Antisense oligonucleotide-based inhibition of DNA damage response at telomeres improves the detrimental phenotypes of human accelerated ageing
IFOM Foundation - FIRC Institute of Molecular Oncology Foundation, Milan, Italy
Present address: Australian Institute for Bioengineering and Nanotechnology, University of Queensland, Queensland, Australia
So far DNA damage response (DDR) pathways have been studied as a proteins-only network. Recently, the role of RNA has emerged as a novel key regulator of DDR pathways. We have shown that damage-induced long non-coding RNAs (dilncRNAs) are generated at sites of DNA double-strand breaks (DSBs) and are processed into shorter DNA damage response RNAs (DDRNAs) (Francia et al Nature 2012, Michelini et al Nature Cell Biology 2017).
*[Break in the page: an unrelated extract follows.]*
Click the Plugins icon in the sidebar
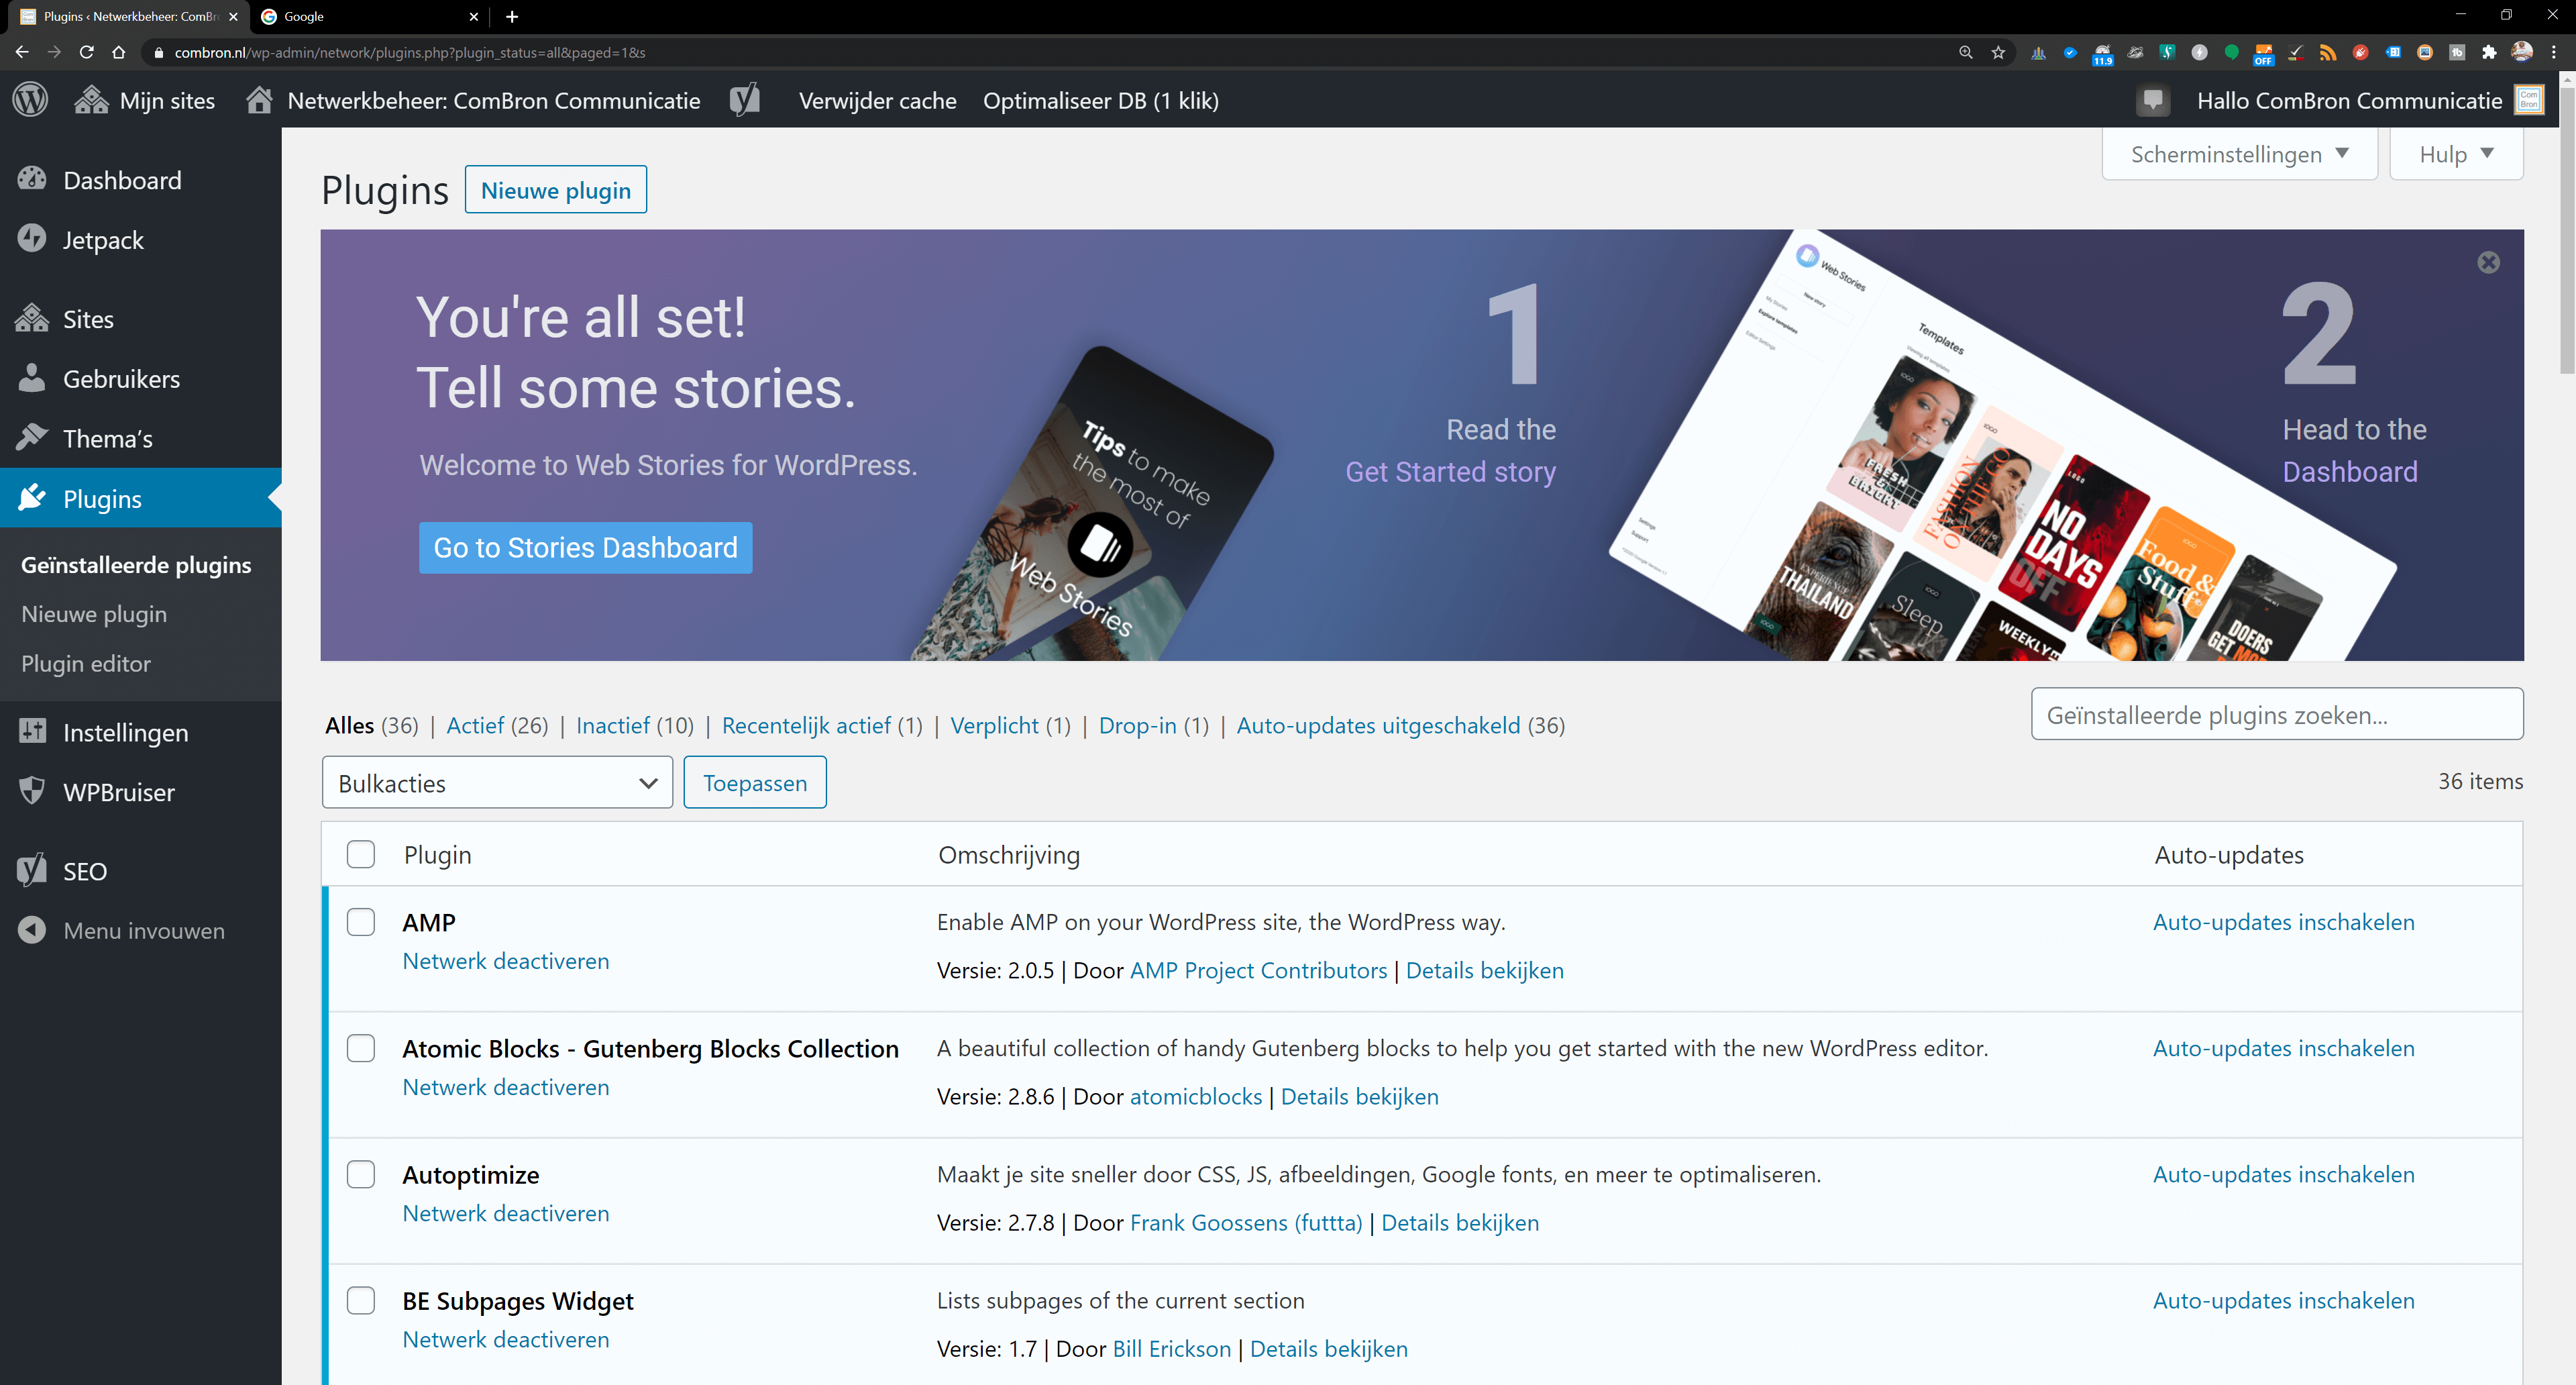 click(x=32, y=497)
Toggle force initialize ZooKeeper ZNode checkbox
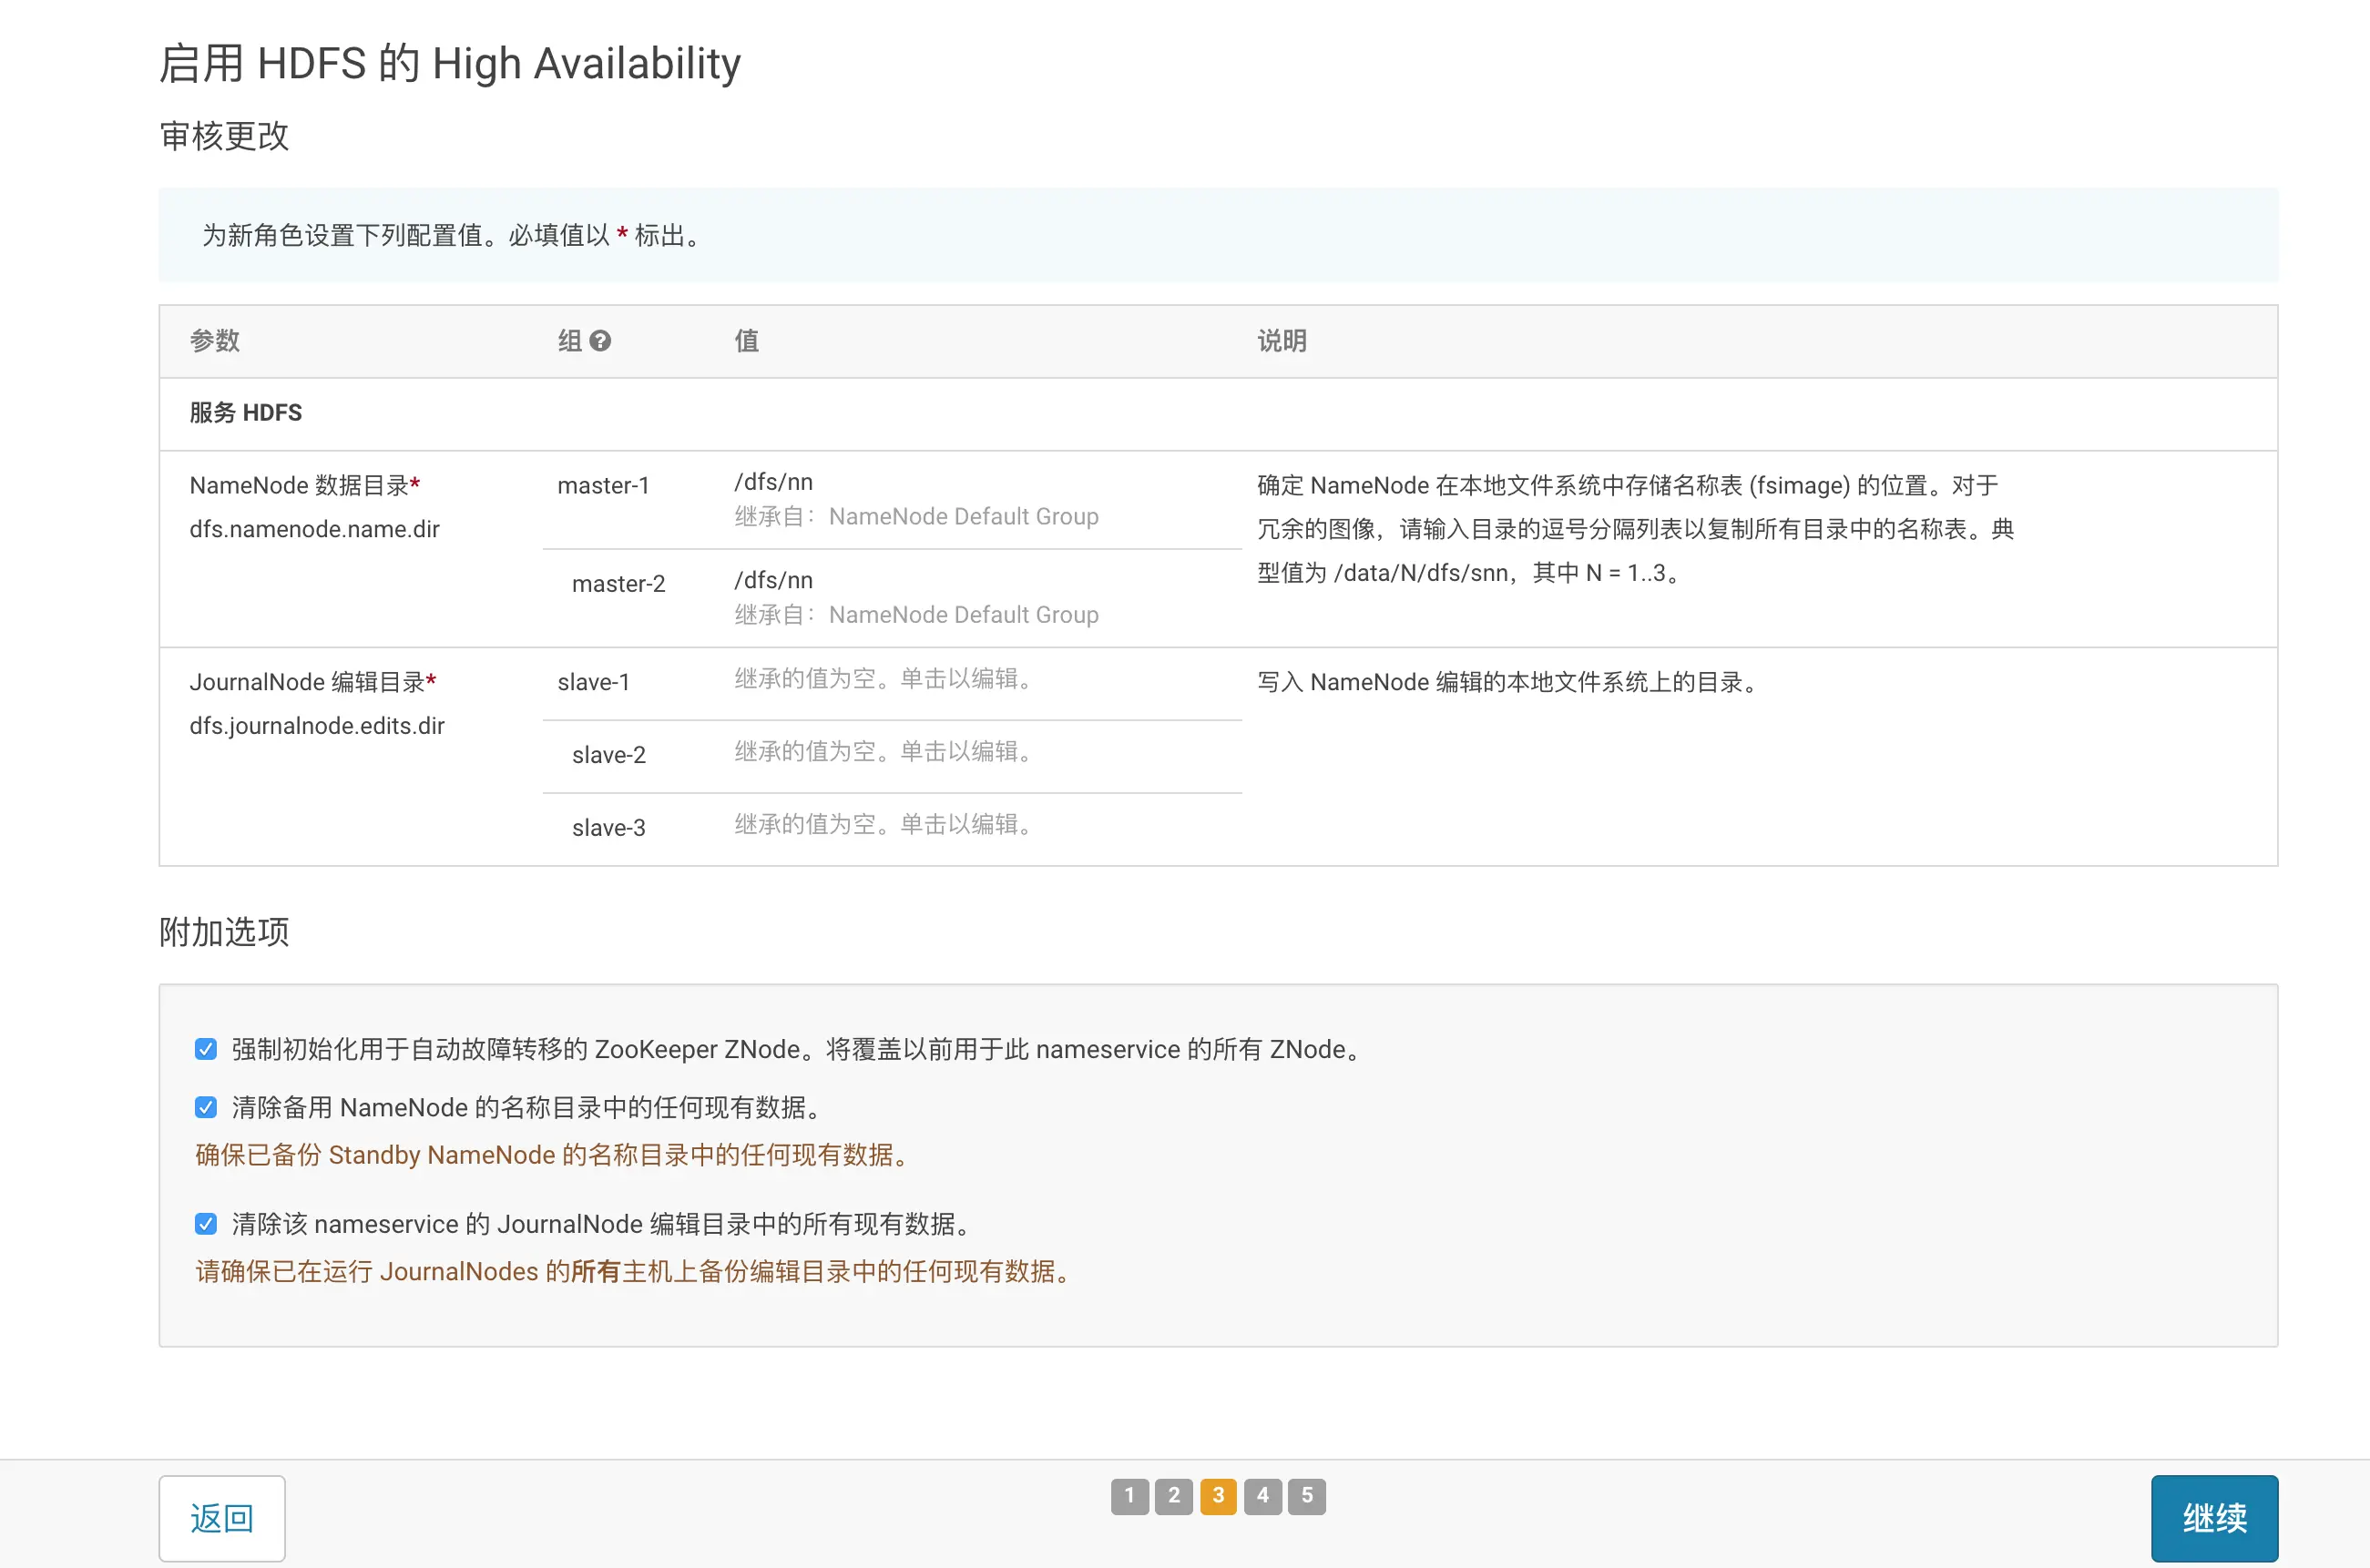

These RNAs, by interacting and retaining DDR protein factors at the lesion, are key to mount a full DDR and their inhibition by sequence-specific antisense oligonucleotides (ASOs) allows site-specific DDR inhibition. Dysfunctional telomeres resemble DSBs and telomere deprotection upon TRF2 knockout or inhibition leads to the transcription of telomeric non-coding RNAs (tncRNAs). Inhibition of such tncRNAs by ASOs prevents DDR activation at dysfunctional telomeres in cultured cells and in vivo in mice (Rossiello et al. Nature Communications 2017, Nguyen et al. Nature Protocols 2018). The ability to specifically inhibit DDR activation at telomeres allows for the first time to determine the contribution of telomeric DDR in physiological and pathological contexts, including accelerated ageing conditions. Hutchinson-Gilford Progeria Syndrome (HGPS) is caused by the expression of a mutant form of lamin A, called progerin, that leads to telomere dysfunction and DDR activation. Presently, the contribution of telomeric dysfunction and consequent DDR activation in HGPS pathogenesis is unknown. We will show that progerin-induced telomere dysfunction induces the transcription of tncRNAs. Their functional inhibition by telomeric ASOs prevents full DDR activation, proliferative defects and premature cellular senescence in various HGPS cell systems. We also show in vivo that tASO treatment significantly improves the detrimental phenotypes of a transgenic HGPS mouse model.